== Extrait choisi ==
------------------------------------------------

Le président de l’Association des médecins urgentistes hospitaliers de France revient pour Ouest-France sur la situation et propose des solutions pour y remédier. (...)
Patrick Pelloux : La situation est catastrophique. Je n’accuse pas les personnels mais les pouvoirs publics qui veulent créer une situation de chaos pour fermer des structures. Il y a un phénomène de « grand renoncement » avec des personnels qui sont totalement désabusés et qui n’adhèrent plus à l’idée collective et fédérative qu’est l’hôpital public.
Comment expliquer ce « grand renoncement » ?
Cela s’est accéléré avec la pandémie. On a demandé aux hôpitaux de ne se consacrer qu’au Covid-19, avec une charge très inégalitaire entre les régions. Le système a été déstabilisé et les personnels ont été un peu abandonnés après avoir énormément travaillé. (...)
Le Ségur de la santé n’a-t-il pas eu l’effet escompté ?
Il a été sans effet. L’augmentation de salaire de 183 € par mois était insuffisante puisqu’elle ne rattrapait même pas la baisse de pouvoir d’achat des vingt dernières années. Nous sommes toujours le 18e pays de l’OCDE en ce qui concerne le salaire des infirmières.
Faut-il mettre en place une obligation de garde pour les médecins libéraux ?
C’est une certitude mais elle ne doit pas concerner que les médecins généralistes. Il faut obliger tous les médecins, y compris des cliniques privés, à participer à la permanence de soin. Les pouvoirs publics ont laissé les chirurgiens quitter le secteur public pour le privé. Aujourd’hui, si vous avez une fracture ouverte, vous ne trouvez personne qui peut s’en occuper. Dans le secteur public, il n’y a pas assez de lits et rarement des chirurgiens. Dans le secteur privé, les chirurgiens travaillent le plus souvent aux heures ouvrables de la semaine. Ils gagnent beaucoup d’argent et cela ne les encourage pas à travailler le soir ou le week-end.
Comment s’annonce l’été ?
Cela va être atroce, du jamais vu. Nous allons avoir des décès inopinés et involontaires dans les structures. (...)
Pour l’instant, nous n’avons plus de ministre de la Santé, nous sommes entre deux élections et nous savons qu’aucune décision ne sera prise. C’est terrifiant. (...)
Faut-il réintégrer les soignants non-vaccinés ?

------------------------------------------------

== Données disponibles ==
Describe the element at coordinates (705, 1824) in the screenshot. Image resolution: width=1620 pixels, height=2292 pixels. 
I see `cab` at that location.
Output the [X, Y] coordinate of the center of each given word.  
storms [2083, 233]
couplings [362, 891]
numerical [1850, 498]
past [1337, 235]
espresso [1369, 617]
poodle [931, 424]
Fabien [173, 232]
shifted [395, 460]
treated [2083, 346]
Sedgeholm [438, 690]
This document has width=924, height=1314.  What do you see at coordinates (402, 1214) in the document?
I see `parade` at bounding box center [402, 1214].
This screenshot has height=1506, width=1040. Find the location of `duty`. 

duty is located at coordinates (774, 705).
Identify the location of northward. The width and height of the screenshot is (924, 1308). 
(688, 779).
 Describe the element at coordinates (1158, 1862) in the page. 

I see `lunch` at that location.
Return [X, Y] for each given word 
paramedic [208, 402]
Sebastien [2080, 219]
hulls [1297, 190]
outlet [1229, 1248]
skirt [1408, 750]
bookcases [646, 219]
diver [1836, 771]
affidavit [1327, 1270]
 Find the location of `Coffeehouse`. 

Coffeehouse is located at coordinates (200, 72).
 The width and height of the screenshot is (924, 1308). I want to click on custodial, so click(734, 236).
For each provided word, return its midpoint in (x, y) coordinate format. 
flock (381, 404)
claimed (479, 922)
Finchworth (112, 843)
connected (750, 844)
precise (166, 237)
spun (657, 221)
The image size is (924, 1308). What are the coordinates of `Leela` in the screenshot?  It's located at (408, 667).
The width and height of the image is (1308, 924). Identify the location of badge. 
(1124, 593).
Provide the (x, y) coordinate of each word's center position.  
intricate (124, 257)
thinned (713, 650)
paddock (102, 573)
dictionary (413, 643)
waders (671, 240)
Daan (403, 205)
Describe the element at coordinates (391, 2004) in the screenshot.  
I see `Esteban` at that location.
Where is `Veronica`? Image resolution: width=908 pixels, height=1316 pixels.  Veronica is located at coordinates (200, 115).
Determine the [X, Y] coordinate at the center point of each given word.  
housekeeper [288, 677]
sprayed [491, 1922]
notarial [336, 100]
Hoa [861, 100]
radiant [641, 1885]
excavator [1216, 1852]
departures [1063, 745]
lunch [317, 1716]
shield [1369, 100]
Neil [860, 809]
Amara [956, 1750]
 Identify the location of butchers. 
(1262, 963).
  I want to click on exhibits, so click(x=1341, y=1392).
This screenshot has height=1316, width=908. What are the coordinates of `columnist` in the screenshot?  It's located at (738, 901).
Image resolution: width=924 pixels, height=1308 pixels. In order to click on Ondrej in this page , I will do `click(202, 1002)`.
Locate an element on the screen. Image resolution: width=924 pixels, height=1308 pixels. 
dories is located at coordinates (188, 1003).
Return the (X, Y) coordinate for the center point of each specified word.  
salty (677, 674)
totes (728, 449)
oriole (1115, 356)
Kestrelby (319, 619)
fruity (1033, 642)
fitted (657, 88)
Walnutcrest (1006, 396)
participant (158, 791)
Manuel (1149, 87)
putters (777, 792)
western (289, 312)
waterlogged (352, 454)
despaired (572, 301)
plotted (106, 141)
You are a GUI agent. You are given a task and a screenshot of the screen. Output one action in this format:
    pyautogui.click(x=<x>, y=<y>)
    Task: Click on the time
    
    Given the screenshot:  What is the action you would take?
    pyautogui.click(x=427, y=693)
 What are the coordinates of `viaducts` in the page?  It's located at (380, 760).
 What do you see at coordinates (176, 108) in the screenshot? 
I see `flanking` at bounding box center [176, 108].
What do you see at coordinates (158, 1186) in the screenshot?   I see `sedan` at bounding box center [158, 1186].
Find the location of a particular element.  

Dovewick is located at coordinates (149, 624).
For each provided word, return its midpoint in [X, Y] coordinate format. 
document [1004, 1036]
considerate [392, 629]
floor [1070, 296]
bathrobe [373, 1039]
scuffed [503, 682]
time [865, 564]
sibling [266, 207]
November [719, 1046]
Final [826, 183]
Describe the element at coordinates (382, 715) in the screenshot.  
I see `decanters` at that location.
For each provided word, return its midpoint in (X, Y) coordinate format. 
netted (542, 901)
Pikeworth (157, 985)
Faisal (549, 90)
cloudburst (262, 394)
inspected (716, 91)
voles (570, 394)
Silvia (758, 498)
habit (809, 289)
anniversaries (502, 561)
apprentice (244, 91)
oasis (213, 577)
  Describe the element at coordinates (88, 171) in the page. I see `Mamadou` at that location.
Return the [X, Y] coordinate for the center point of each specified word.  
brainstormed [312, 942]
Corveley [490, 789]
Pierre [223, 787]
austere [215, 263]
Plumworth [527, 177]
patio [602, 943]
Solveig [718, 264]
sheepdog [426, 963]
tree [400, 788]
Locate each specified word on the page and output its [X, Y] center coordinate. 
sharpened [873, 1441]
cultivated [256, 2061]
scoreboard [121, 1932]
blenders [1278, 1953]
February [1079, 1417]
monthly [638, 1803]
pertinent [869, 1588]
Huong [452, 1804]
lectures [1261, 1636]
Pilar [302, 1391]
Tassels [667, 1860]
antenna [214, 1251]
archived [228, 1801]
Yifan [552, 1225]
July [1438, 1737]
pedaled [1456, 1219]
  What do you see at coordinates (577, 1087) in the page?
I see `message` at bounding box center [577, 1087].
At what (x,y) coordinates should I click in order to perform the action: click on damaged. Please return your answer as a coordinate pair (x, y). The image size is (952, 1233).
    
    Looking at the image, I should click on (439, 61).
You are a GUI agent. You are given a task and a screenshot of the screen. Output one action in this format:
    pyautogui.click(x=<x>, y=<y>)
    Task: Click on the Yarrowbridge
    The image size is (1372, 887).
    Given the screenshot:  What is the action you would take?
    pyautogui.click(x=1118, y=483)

------------------------------------------------

== Consigne ==
Relevez toutes les phrases interrogatives de l'entretien avec Patrick Pelloux. Les items ne présentent aucun lien avec l'extrait choisi.

== Corrigé ==
- Comment expliquer ce « grand renoncement » ?
- Le Ségur de la santé n'a-t-il pas eu l'effet escompté ?
- Faut-il mettre en place une obligation de garde pour les médecins libéraux ?
- Comment s'annonce l'été ?
- Faut-il réintégrer les soignants non-vaccinés ?